Lehman Kropveld, beroep, persoon en gezin
Om het beroep van mijn grootvader Lehman Kropveld te omschrijven als “venter” lijkt mij onjuist.
Lehman was een succesvolle handelsreiziger in kantoorbenodigdheden.
Hij verdiende hier een goede boterham mee, zelfs in de crisistijd.
Het gezin huurde elk jaar kamers in een pension in Zandvoort. Lehman behoorde dus duidelijk tot de Joodse middenklasse.
Lehman zag zichzelf trouwens als een Nederlander van Joodse afkomst.
Hij, zijn vrouw Aaltje en zijn kinderen waren niet religieus en kwamen alleen in de synagoge bij een huwelijk of een besnijdenis.
Zijn zoon Samuel werd rond zijn twintigste weer orthodox Joods en trouwde met de dochter van een bekende Joodse voorzanger. Maar Samuel was een uitzondering in de familie.

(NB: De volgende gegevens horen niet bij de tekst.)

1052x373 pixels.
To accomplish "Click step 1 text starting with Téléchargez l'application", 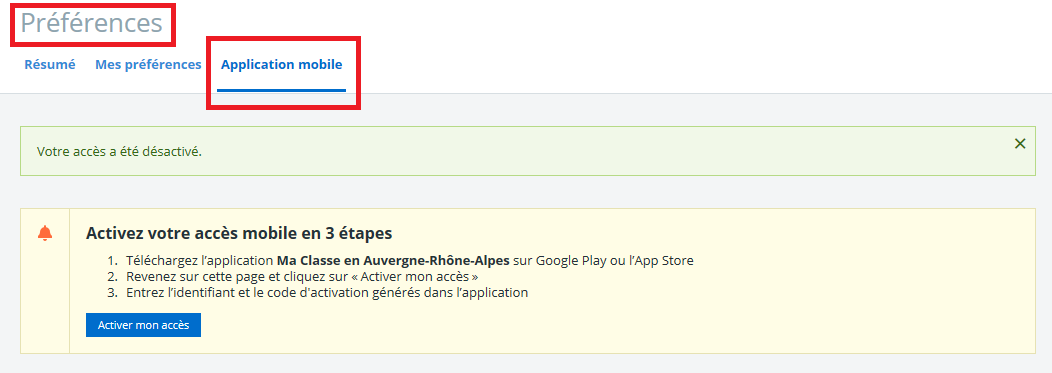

Aanvankelijk reisde Lehman met monsters van zijn koopwaar op de trein. In die tijd was hij een populaire moppentapper. De moppen onthield hij door sleutelwoorden op zijn kartonnen manchetten te schrijven.
Later , eind jaren twintig, kocht hij een auto maar een geboren chauffeur was hij niet.

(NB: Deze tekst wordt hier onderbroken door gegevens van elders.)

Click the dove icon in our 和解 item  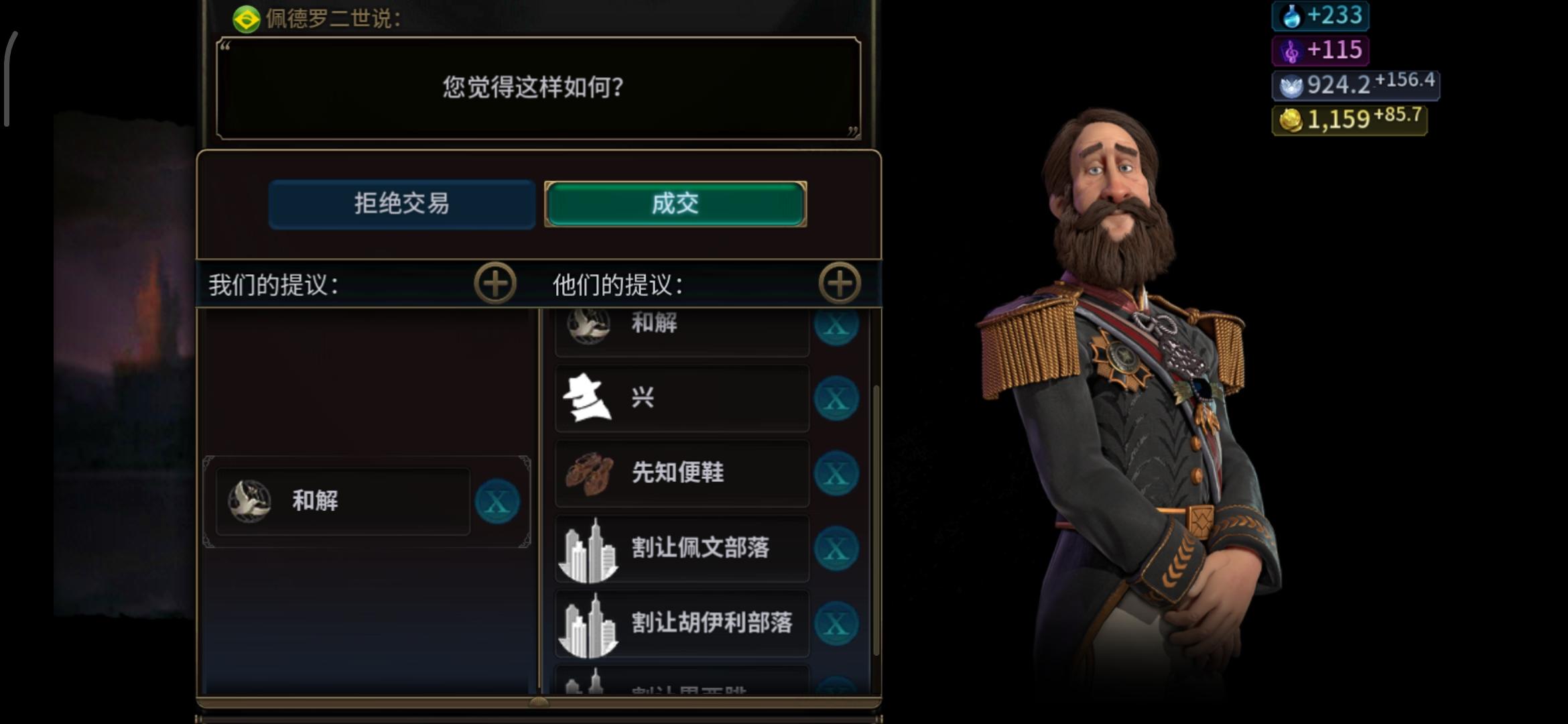click(249, 501)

Nadat hij met Fordje en al van een dijk was gerold vroeg hij aan de jongste broer van zijn schoondochter Annie Plas om op te treden als chauffeur. Volgens deze chauffeur, Jaap Plas, die de oorlog overleefde, was reizen met Lehman nooit saai want ook in de auto zat hij altijd vol verhalen en moppen.
Volgens zijn overlevende vrouw en twee zoons, Victor en David, was Lehman een grote sterke man. Ruim 1.85 meter en meer dan negentig kilo. Zelfverzekerd en vol humor. Een man die nergens voor opzij ging. Veel sportwedstrijden bezocht hij door zich voor te doen als journalist van een sportblad. Dan riep hij, “de Cetam” (een populair blad in de jaren twintig) en liep zo door. Niemand hield hem ook tegen.
Toen de vervolging begon in 1942 heeft Lehman zich opgegeven voor een werkkamp in Drenthe. Met mijn kracht en conditie red ik het daar wel, zei hij tegen zijn zoons. Van onderduik wilde hij niets weten. Dat is hem fataal geworden.